EXERCISE PROMPT
Lines from the one containing "Where should I click to: Click" through the final line of the data, restated word for word and free of pictures, make up the whole answer.

Start of MATERIAL FOR THIS TASK

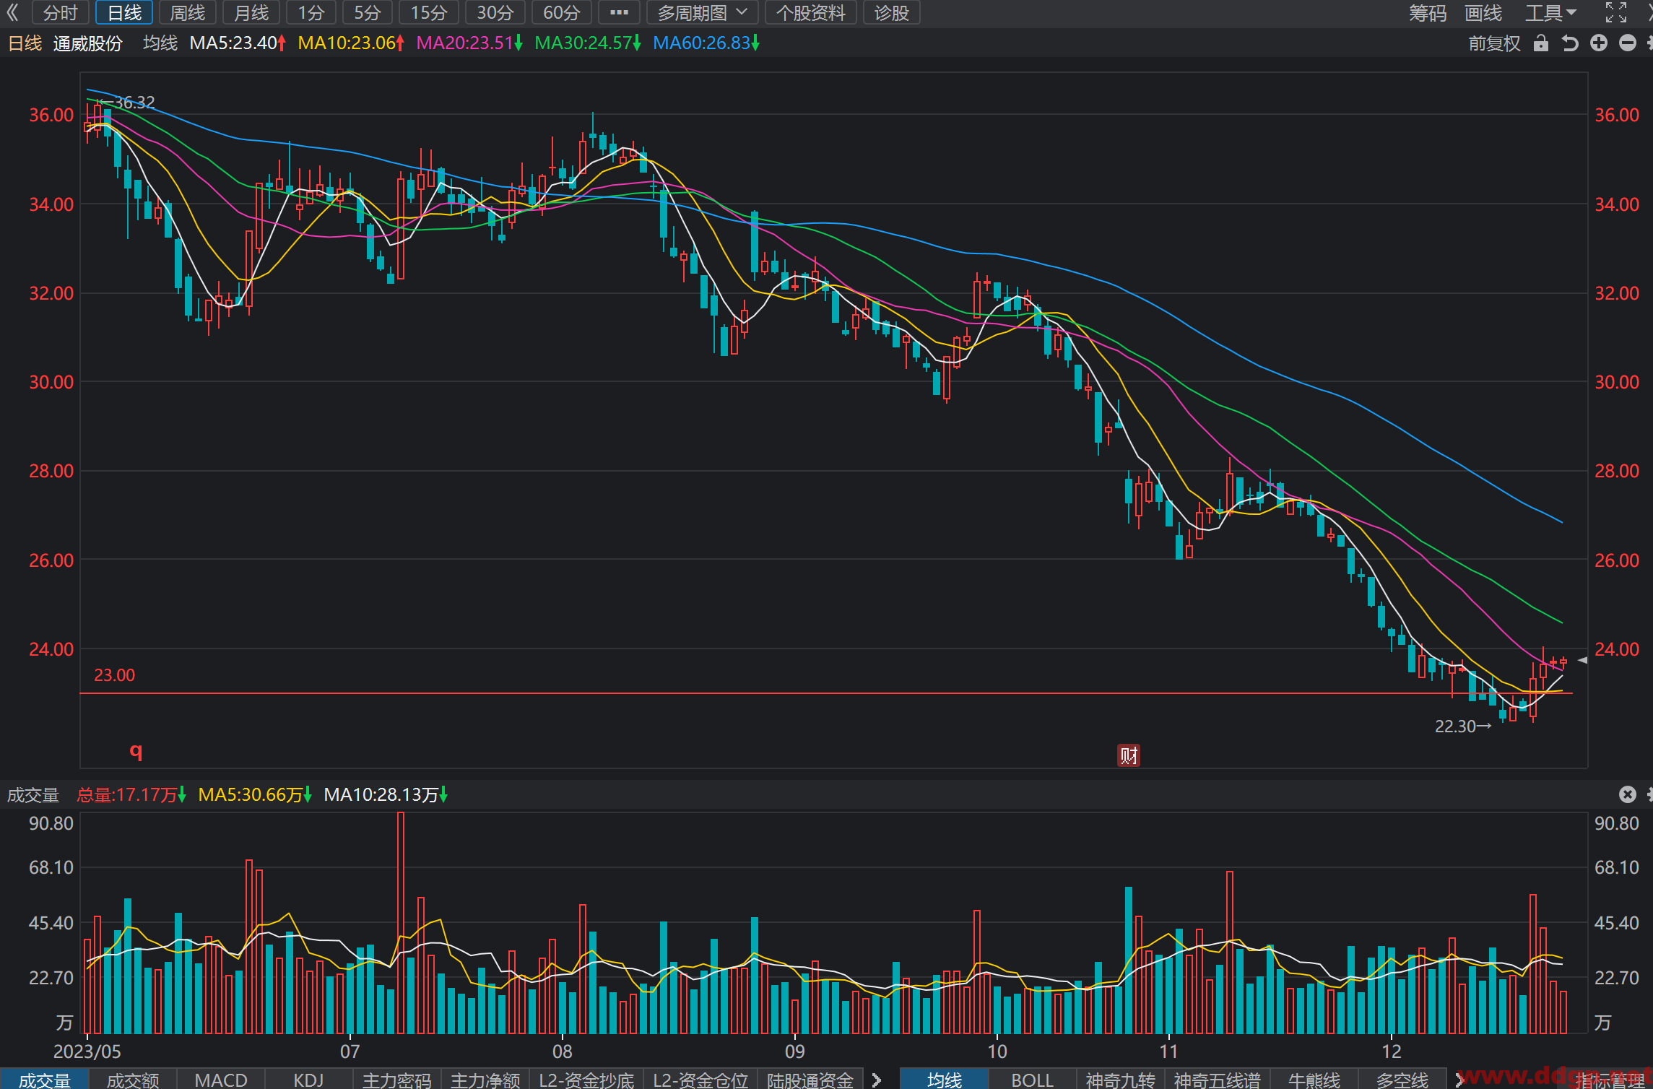Close the 成交量 volume panel with X icon
1653x1089 pixels.
(1627, 794)
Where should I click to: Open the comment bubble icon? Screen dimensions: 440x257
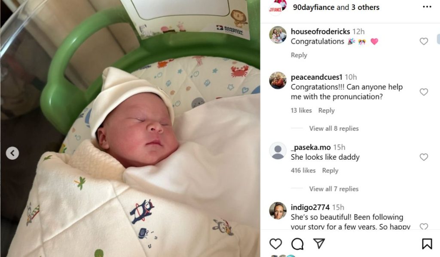point(297,244)
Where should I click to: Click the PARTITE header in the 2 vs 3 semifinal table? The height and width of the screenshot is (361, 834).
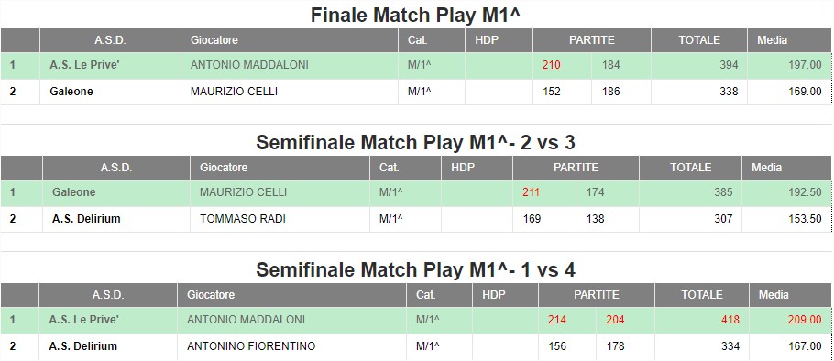point(576,168)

End of MATERIAL FOR THIS TASK

SOLUTION
Where should I click to: Click the PARTITE header in the 2 vs 3 semifinal table? The height and width of the screenshot is (361, 834).
point(576,168)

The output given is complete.